C Sumlin - 4 months ago 26

C++ Question

First thing, I'm trying to figure out how to apply this algorithm to solve a homework project. So, I'm not looking for the homework solution, just help completing my algorithm which solves the problem.

I am trying to use K-means clustering to cluster a large set (2^6) of arrays. These arrays are unique permutations of the sequence [0,1,2...31]. However, instead of using euclidean distance, I need to use inversion distance.

My first step in k-means is to choose k=10 random points from the data set. I then calculate the inversion distance of each value in the data set to each of the random k-points. This gives the initial clustering.

Now, I cannot figure out how to convert the next step from euclidean distance to inversion distance. How can I find the center of each of these clusters (in terms of inversion distance) so I can repeat the clustering step?

As a companion question, is euclidean distance a good approximation for (or equivalent) inversion distance? I do not believe it is, but I am not sure how to go about proving it.

Thanks to all in advance.

Answer

In general, you *cannot* use k-means with non-Euclidean distances. You can try to run the algorithm with them, but very little can be said about the meaning of convergence when the algorithm terminates.

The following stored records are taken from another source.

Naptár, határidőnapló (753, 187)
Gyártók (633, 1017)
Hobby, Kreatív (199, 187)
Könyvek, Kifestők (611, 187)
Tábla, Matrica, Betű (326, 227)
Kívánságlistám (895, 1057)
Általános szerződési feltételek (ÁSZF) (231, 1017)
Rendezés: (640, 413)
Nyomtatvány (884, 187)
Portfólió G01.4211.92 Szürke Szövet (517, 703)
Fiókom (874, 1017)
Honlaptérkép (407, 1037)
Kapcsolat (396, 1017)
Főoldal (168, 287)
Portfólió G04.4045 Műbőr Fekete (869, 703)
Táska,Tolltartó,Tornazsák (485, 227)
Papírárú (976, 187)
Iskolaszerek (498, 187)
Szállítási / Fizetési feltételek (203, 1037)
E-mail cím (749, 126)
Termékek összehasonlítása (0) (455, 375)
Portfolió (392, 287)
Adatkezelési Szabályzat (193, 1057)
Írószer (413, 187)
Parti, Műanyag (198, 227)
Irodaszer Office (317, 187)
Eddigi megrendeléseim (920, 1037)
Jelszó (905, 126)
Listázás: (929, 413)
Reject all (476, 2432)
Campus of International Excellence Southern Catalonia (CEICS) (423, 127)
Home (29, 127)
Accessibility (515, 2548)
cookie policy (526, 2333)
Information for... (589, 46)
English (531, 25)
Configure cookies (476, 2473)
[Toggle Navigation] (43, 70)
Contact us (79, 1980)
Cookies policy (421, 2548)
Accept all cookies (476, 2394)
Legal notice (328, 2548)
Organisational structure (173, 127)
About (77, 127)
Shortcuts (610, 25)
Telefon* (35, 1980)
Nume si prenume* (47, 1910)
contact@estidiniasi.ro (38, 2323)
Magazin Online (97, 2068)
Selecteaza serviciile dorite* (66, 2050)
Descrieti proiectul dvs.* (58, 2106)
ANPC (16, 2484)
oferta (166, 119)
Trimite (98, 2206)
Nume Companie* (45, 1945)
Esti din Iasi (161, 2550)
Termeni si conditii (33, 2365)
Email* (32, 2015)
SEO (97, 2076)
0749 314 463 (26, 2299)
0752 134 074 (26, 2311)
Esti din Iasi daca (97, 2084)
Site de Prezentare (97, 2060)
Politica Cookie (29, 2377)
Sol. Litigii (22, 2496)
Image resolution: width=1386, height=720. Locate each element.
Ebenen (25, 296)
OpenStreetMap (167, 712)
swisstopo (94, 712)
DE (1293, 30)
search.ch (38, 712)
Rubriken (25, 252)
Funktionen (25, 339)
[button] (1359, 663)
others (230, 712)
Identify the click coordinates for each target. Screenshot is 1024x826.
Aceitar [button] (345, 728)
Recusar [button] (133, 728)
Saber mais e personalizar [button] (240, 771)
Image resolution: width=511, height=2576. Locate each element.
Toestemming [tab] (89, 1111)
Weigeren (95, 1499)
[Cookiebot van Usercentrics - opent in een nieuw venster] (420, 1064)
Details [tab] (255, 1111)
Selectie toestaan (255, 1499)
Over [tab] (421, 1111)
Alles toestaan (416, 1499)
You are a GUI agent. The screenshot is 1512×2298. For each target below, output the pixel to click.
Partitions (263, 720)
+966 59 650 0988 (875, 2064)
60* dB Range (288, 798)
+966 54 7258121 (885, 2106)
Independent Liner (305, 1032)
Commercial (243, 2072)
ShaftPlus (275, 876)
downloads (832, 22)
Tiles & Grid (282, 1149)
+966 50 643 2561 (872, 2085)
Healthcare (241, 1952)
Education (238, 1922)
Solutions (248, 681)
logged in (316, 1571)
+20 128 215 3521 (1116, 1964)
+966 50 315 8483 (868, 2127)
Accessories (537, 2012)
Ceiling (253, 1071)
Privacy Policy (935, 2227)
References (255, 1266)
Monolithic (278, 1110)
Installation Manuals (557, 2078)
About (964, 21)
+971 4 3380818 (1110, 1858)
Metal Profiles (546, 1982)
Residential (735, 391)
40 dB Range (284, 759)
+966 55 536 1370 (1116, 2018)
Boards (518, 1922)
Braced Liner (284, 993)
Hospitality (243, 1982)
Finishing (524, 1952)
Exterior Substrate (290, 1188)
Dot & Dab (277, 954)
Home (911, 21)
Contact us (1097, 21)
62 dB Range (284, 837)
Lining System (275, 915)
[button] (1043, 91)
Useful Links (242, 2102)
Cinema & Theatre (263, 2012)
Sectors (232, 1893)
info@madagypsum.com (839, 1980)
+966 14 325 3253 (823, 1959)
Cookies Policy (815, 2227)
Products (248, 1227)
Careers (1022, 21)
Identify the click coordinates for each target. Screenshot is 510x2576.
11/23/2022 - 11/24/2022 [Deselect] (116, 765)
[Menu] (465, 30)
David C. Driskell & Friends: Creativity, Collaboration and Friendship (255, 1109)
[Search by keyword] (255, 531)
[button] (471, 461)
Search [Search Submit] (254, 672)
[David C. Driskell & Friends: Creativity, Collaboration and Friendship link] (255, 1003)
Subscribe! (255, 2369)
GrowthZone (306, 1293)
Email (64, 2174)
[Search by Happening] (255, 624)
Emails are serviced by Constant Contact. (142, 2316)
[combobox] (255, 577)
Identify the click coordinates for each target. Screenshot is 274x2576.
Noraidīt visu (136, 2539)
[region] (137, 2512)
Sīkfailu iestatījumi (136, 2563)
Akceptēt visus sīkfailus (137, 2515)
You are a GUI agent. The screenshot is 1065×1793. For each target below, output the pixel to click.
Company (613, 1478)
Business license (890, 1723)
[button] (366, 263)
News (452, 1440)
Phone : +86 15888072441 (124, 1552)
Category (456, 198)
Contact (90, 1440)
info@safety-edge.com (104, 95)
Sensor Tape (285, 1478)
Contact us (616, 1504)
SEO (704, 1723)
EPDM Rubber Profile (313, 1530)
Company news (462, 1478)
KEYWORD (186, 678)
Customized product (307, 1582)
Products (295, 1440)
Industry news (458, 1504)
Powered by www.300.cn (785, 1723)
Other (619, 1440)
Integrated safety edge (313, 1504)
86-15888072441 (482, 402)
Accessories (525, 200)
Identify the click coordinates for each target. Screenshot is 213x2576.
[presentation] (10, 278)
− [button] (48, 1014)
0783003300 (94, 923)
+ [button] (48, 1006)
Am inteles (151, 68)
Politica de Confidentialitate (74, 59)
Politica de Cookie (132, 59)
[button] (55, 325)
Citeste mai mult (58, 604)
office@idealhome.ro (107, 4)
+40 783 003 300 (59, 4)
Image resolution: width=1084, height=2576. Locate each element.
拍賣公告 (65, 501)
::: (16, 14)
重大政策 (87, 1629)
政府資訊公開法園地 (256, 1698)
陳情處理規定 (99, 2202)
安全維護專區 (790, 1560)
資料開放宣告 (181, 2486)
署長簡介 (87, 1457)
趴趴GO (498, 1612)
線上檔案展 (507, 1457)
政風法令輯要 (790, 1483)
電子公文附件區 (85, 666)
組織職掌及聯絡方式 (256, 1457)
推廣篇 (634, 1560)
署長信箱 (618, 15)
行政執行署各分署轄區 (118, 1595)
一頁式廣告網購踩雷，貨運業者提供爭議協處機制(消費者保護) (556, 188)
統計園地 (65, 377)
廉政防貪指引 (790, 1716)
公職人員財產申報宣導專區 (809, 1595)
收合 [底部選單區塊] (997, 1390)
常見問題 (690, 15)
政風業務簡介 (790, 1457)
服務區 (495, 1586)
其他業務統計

As you can see in the Wikipedia entry, the Euclidean distance is inherent to the algorithm. It works by alternating between E and M types of steps (as in the EM algorithm), and for the Euclidean distance, it can be shown that both steps are minimizing the same objective function. For other distances, despite the code looking the same, it doesn't hold, in general.

See also this question in Cross Validated.

If you have a different distance, you should use something else, e.g., hierarchical clustering or k-medoids.